In July, the United Nations Panel of Experts on Yemen, established by the Security Council, expressed concern that coalition members “seek to hide behind ‘the entity’ of the Coalition to shield themselves from state responsibility for violations committed by their forces. … Attempts to ‘divert’ responsibility in this manner from individual States to the Saudi-Arabia led coalition may contribute to further violations occurring with impunity.” A month later, Foreign Policy reported that US officials had said that instead of looking at the whole coalition as a single entity, the UN should identify the individual countries directly responsible for atrocities in its annual “list of shame” of violations against children. A US official denied the account.

Saudi-led coalition aircraft struck three apartment buildings in Faj Attan, a densely populated neighborhood in Sanaa, on August 25, 2017. Two of the buildings were completely destroyed and the third suffered extensive damage.

© 2017 Mohammed al-Mekhlafi

The failure of the coalition or any coalition member to credibly investigate violations by their own forces for more than two years of armed conflict underscores the need for an independent international investigation into alleged violations of international human rights and humanitarian law by all parties to the conflict, Human Rights Watch said.

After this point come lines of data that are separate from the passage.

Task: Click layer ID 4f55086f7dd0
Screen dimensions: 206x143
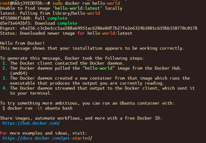Action: (15, 18)
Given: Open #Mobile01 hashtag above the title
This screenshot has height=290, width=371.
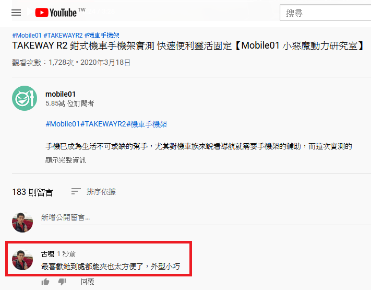Looking at the screenshot, I should tap(27, 36).
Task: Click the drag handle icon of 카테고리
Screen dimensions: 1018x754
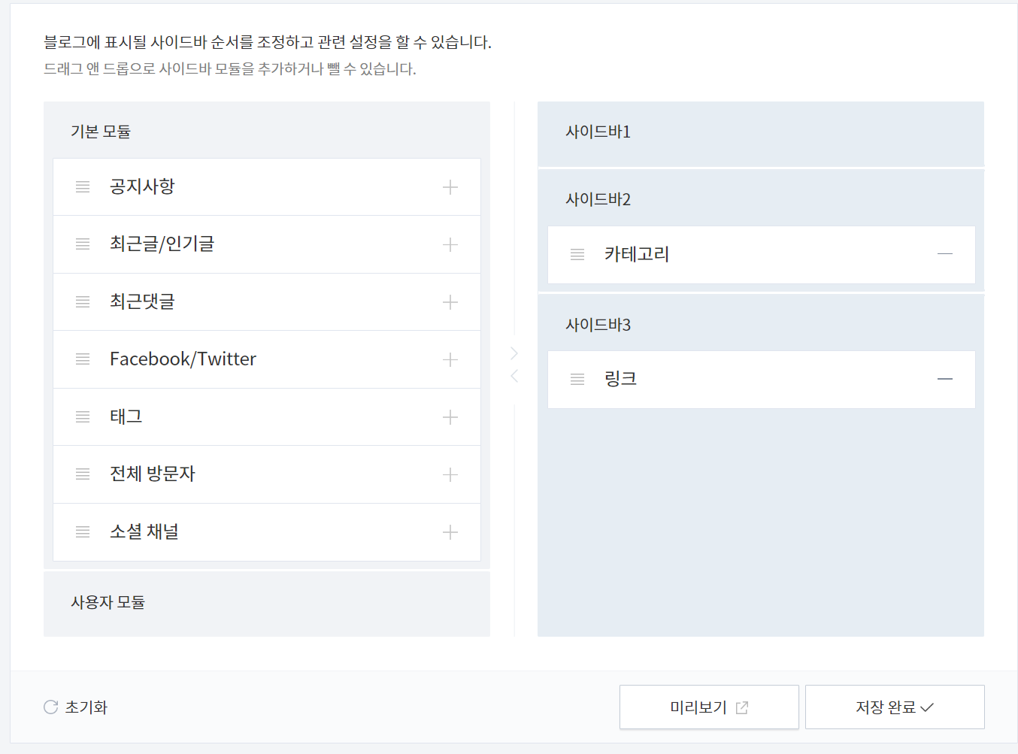Action: [x=577, y=254]
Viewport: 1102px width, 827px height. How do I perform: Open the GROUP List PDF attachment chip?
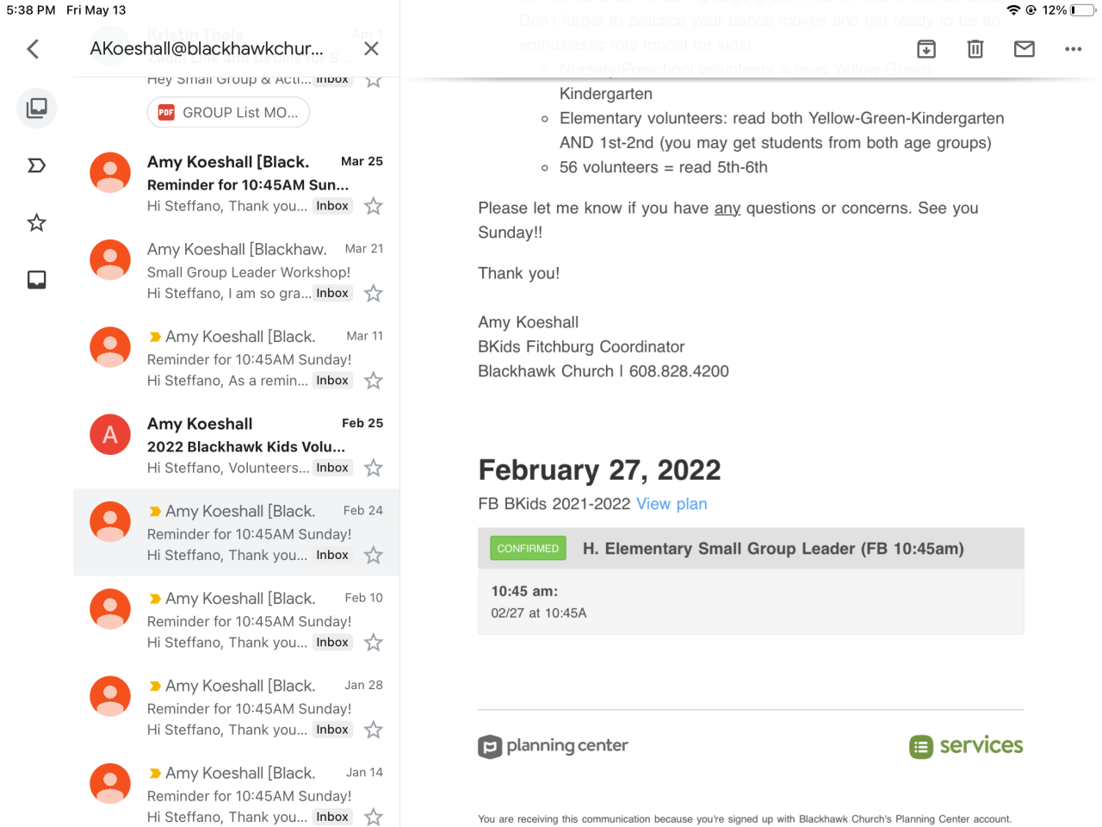tap(228, 113)
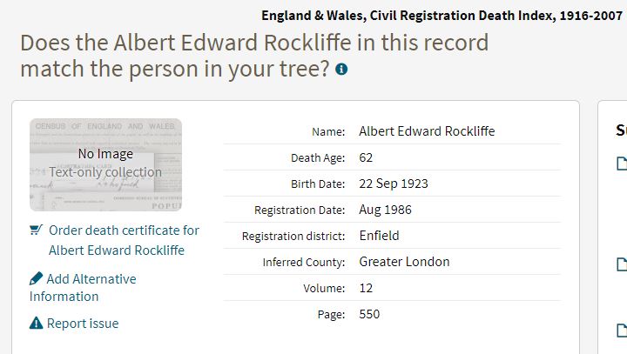
Task: Open the 'Report issue' link
Action: coord(83,324)
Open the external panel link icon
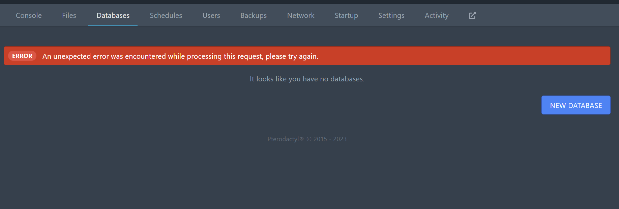Screen dimensions: 619x209 [x=472, y=15]
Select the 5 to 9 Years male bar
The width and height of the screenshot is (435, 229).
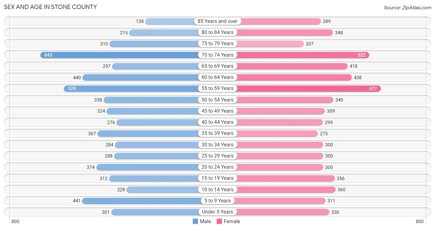tap(150, 201)
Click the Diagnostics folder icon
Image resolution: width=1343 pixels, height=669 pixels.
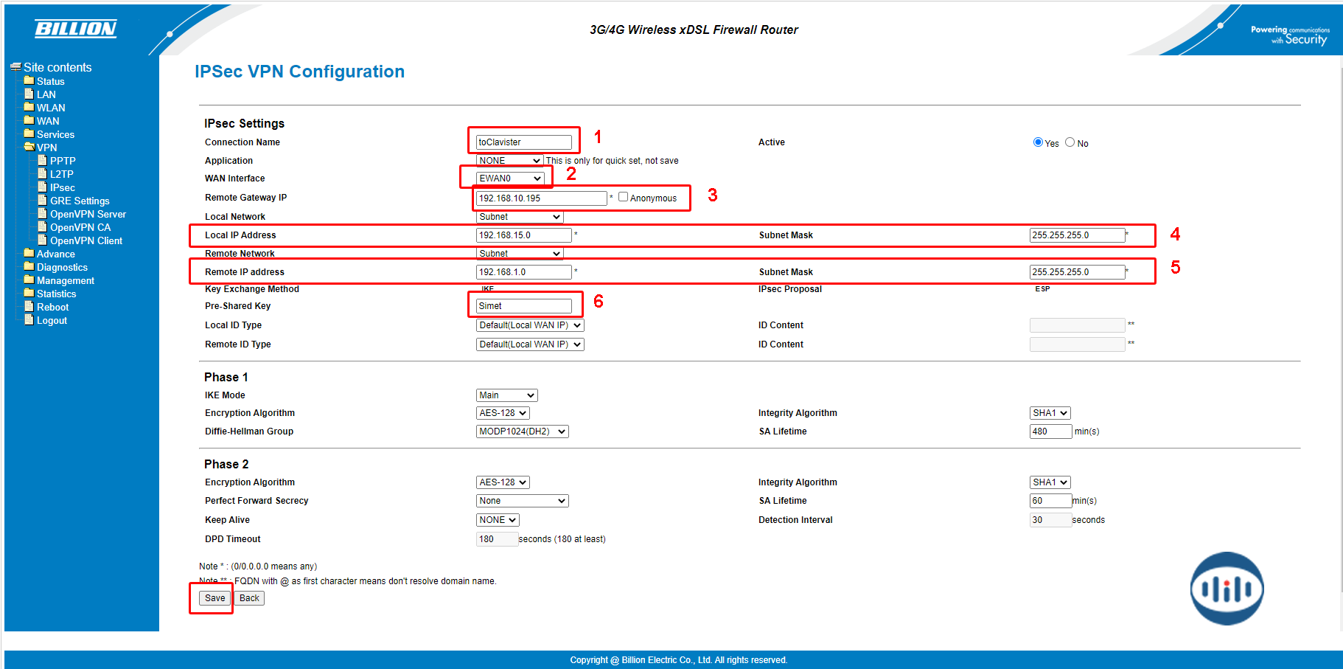tap(29, 266)
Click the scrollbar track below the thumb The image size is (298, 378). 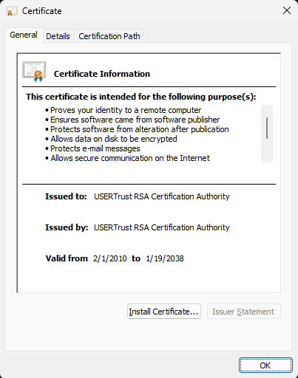click(x=267, y=151)
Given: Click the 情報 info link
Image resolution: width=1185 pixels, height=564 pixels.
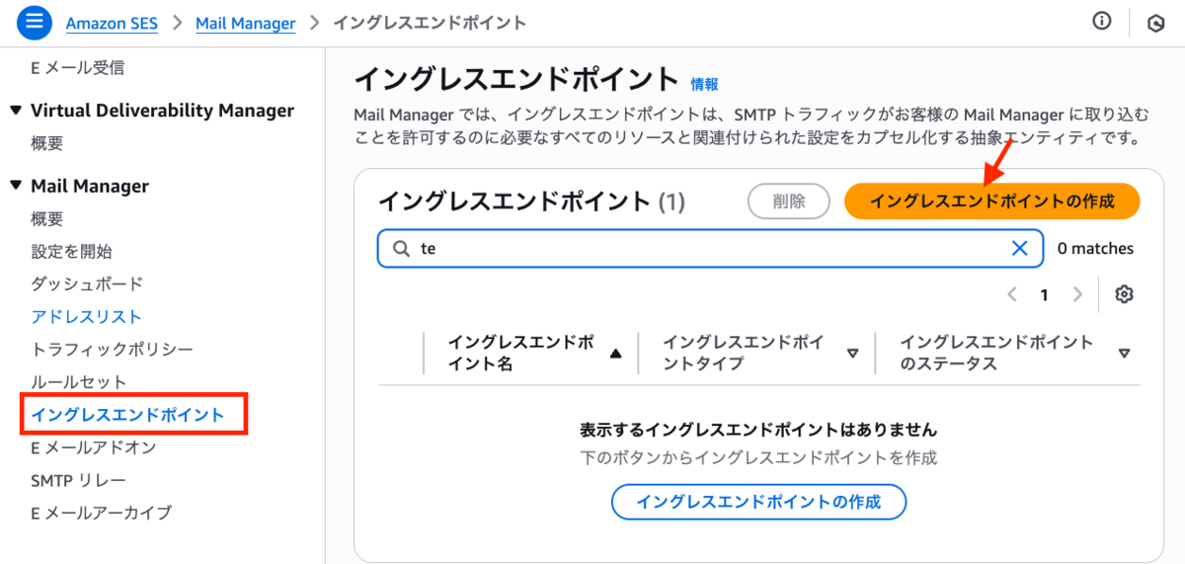Looking at the screenshot, I should 704,84.
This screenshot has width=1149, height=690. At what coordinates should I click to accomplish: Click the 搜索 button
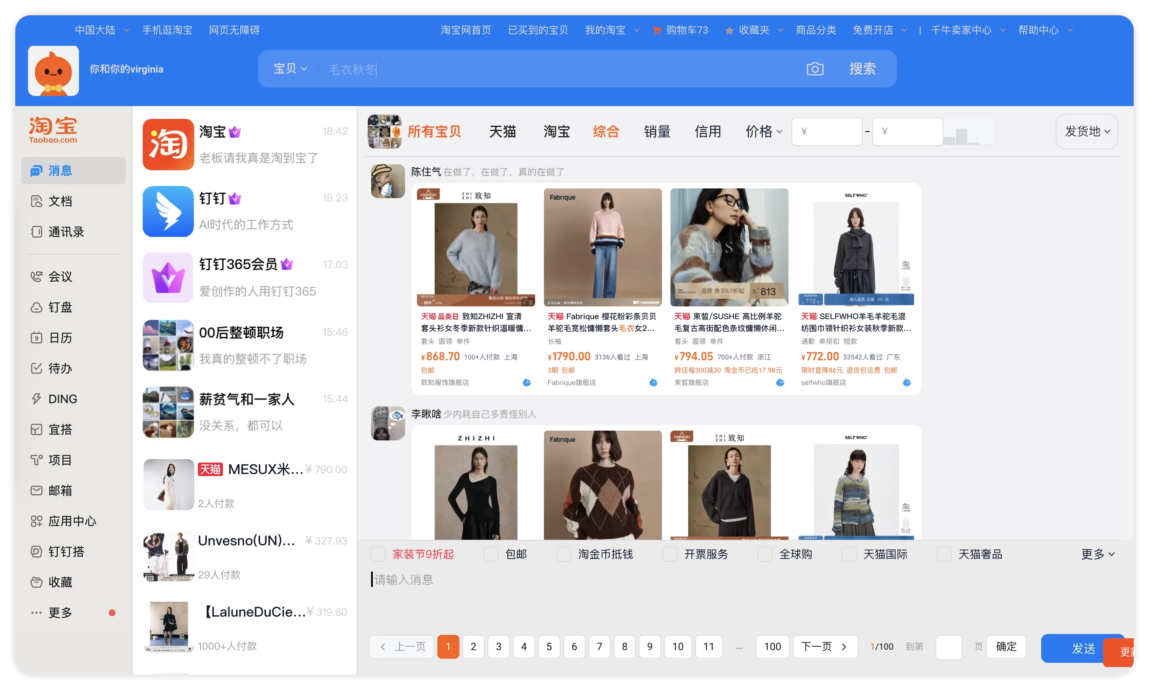pos(862,69)
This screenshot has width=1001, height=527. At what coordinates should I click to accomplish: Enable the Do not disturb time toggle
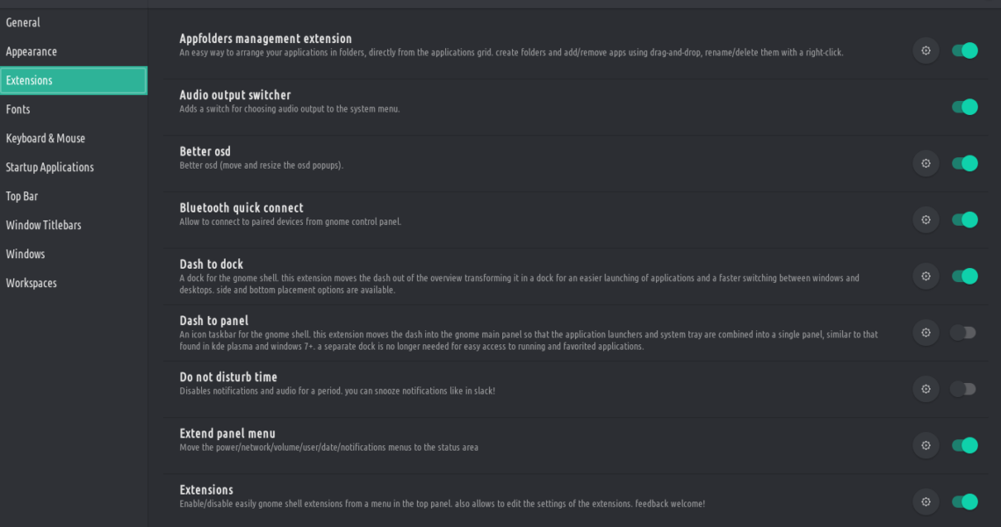(963, 389)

“Yemeni civilians who are paying the price of this war deserve far more than blanket denials or generic expressions of sympathy,” Whitson said. “UN member countries should make crystal clear to coalition members that they are failing to meet even basic standards for transparency, and that – as none of the warring parties seem willing to do so – the Human Rights Council will step in and make sure these violations are investigated.”